I have been thinking for a while about sending this email to you. So here goes, thank you, thank you, for your amazing and life-changing website. My D-day was many years ago now, but the shame and embarrassment still stayed with me in a quiet corner of my life. A bit like having a small room in one’s house that you know you should get around to cleaning out, but you just can’t face it. You know it’ll be dark, mouldy and full of crap, so you keep putting it off.
As I enter the last half of my life (because of course I’m going to live till 145…), I wanted to summon up the courage to confront that sad little “room” and clear it out for good. A quick Google search for “abusive cheater” brought me right into Chump Nation. I read almost every post for the last 5 years and every single comment. The commentariat here is so unbelievably rich in emotional intelligence, insight and even humour. I was blown away and everything from so long ago suddenly came into perspective.
I was born in the UK (Scotland) and met my American XFW when he was there on holiday one year. Looking back I can see he was a complete red flag franchise, but I swept all that aside and we were married in a big church wedding. Shortly afterwards we moved to the US, where I managed to get a well-paying job in my chosen speciality.
After that, everything changed and I now realise that I became the “wife appliance” (a great CL term). No need to actually work when someone else is doing all that. First signs were XFW coming in later and later, usually with The Smirk. Smelling of drink and heaven knows what. Then the declamatory statements such as “You can’t tell me what to do!” and “You aren’t the boss of me!”. I had thought over the years that somehow these were original utterances but post-CL, I realised that these were merely opening gambits in the standard cheater-script.
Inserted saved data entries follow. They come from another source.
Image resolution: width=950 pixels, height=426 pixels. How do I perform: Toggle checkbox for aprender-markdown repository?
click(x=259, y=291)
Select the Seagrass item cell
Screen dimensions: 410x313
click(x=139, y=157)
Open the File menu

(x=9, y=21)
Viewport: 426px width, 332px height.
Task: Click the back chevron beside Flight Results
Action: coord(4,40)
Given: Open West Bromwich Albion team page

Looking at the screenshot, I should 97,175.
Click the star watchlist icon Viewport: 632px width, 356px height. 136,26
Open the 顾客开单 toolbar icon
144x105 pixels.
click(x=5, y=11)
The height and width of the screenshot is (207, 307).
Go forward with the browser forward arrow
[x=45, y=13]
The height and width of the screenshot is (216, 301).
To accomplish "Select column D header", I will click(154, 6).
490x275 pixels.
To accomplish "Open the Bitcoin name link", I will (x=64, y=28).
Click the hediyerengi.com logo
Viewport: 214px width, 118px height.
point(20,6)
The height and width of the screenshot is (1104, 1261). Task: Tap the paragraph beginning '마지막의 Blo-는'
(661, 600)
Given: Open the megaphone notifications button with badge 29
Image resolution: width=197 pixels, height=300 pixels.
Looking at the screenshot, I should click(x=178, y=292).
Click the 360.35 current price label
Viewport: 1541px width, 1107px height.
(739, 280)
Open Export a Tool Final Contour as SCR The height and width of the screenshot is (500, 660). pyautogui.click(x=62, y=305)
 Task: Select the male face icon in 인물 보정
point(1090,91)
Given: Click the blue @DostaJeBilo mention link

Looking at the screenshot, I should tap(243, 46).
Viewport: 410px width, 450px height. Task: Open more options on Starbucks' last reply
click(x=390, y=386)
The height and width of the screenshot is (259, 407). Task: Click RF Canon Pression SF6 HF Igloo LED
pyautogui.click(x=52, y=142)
This was all well before the internet so there were no mobile phones or social media, so I really had no way to track what was going on. But I just knew anyway and he didn’t care that I knew. At the same time, XFW ramped up the devaluation mode. I was told I was fat (nope), ugly (nope) and that no-one would ever want me again (double nope). Emotional abuse soon escalated to physical violence and it was then I really learnt to use spackle (another great CL concept). That time he threw a full gallon paint tin at me? Well, at least he made sure the lid was hammered down first! The time he threw me out of the car on the highway? Well, at least he slowed the car down first! The time he grabbed my hair and slammed my head into the wall? Well, this was a spackle two-fer, since I used the actual spackle to repair the wall damage (and he slammed the back of my head so didn’t break my nose!).
It was after other similar incidents that I was struck with absolute blinding clarity that this was not the life I wanted or deserved. I was going to get out. It seems that somehow I short-circuited the process and arrived at the important CL question “Is this relationship acceptable to you?” A huge NO in my case. Going forward I had a tense few months where I kept my intentions hidden as I made arrangements to protect myself physically and financially and file for divorce. When XFW went to visit his parents (several 1000s miles away), I arranged to have him served with divorce papers there. I only ever had three phone calls from XFW after that, all pre-set to the MindFuck channel of Charm, Self-Pity and Rage. XFW never got a lawyer or responded at all and I got my divorce within 6 months (no property or children, so it was very straightforward).
I did all this completely on my own, I had no close friends living anywhere near (remember, no email or texts in those days), I couldn’t burden work colleagues with this, my family was thousands of miles away, his family dropped me like toxic waste and I never heard from them again. I never even thought of therapy, as I didn’t think it was for people in my situation. I sometimes feel as if I choked down a solo shit-buffet rather than just a shit-sandwich.
My life since then has been blessed. I later met and married my now-husband and we recently celebrated 35 years of genuinely happy marriage. Mother Nature was very kind and I had my first child at age 39 and my second at age 44.
My challenge question to CN would be, how did you mentally survive all this? Who did you confide in to help get you to the other side, the sunlit uplands? Did you have a close friend or friends? The support of your family? A trusted therapist? A good-quality punching bag? Pints of Haagen Daaz ice cream? I really could have used any of these at the time.
My now-husband is wonderful and understanding but I think I needed validation from others who had been through this. So, thanks to Chump Nation, when I finally looked in that sad shame-filled little “room”, I realised it was now completely empty (maybe I’ll make it into a sewing room?)
Thank you for the challenge idea. I’m so sorry you had to go through that alone. I’d be curious to learn how you answer your own challenge question.
So CN, what was your mental script that shut down the devaluing, the gaslighting, and all the other mental crapola that goes with being chumped? How did you survive the head game of infidelity?